*** PROVIDED TEXT
[SDL3, iOS] - Adding a custom AppDelegate in Swift

I got SDL3 working on iOS with xcode, but in order to implement certain things I would need to have control over the app’s AppDelegate, similar to how on Android I have control over the main activity which just inherits from SDLActivity.

Is there a way to achieve this in SDL3 preferably using Swift rather than objc?

The best leads I have found so come from these posts but the way to go about it is still unclear to me:

Looking at SDL3’s AppDelegate (in src/video/uikit/SDL_uikitappdelegate.h), it looks like you do it the same way as mentioned in the first link:

  1. Create a class that inherits from SDLUIKitDelegate
  2. Add a category to SDLUIKitDelegate that overrides +(NSString *)getAppDelegateClassName to return the name of your subclass from #1

I know very little about Swift, but I know that it’s possible for Swift classes to inherit from Objective-C classes, so #1 is possible. As to whether or not you can add categories to Objective-C classes from Swift… :man_shrugging:

You could always create an Objective-C stub that calls your Swift code.

Thanks a lot for the tips @sjr.

I did manage to get it to work so I am posting here hoping others will find this useful.

After a bunch of experimentation this is what worked for me:

  1. Add the SDL sources to your include path so you can import "video/uikit/SDL_uikitappdelegate.h". You can do this the same way you add the SDL Public Headers to the include path as described in the SDL ios readme.
******
*** EXERCISE DATA
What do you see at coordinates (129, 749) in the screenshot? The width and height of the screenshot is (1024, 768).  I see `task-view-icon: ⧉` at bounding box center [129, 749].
******
WHAT TO DO>
• A. Revise the passage of the SDL3 AppDelegate thread from "The best leads" to "find this useful.", changing "Objective-C" to "ObjC" wherever it occurs.
• B. Answer these questions using the SDL3 AppDelegate thread.
(i) On Android, what does the main activity inherit from?
(ii) In which file is SDL3's AppDelegate found?
(iii) Who is thanked for the tips?

ANSWERS TO THIS EXERCISE>
• A.
The best leads I have found so come from these posts but the way to go about it is still unclear to me:

Looking at SDL3’s AppDelegate (in src/video/uikit/SDL_uikitappdelegate.h), it looks like you do it the same way as mentioned in the first link:

  1. Create a class that inherits from SDLUIKitDelegate
  2. Add a category to SDLUIKitDelegate that overrides +(NSString *)getAppDelegateClassName to return the name of your subclass from #1

I know very little about Swift, but I know that it’s possible for Swift classes to inherit from ObjC classes, so #1 is possible. As to whether or not you can add categories to ObjC classes from Swift… :man_shrugging:

You could always create an ObjC stub that calls your Swift code.

Thanks a lot for the tips @sjr.

I did manage to get it to work so I am posting here hoping others will find this useful.

• B.
(i) SDLActivity
(ii) src/video/uikit/SDL_uikitappdelegate.h
(iii) @sjr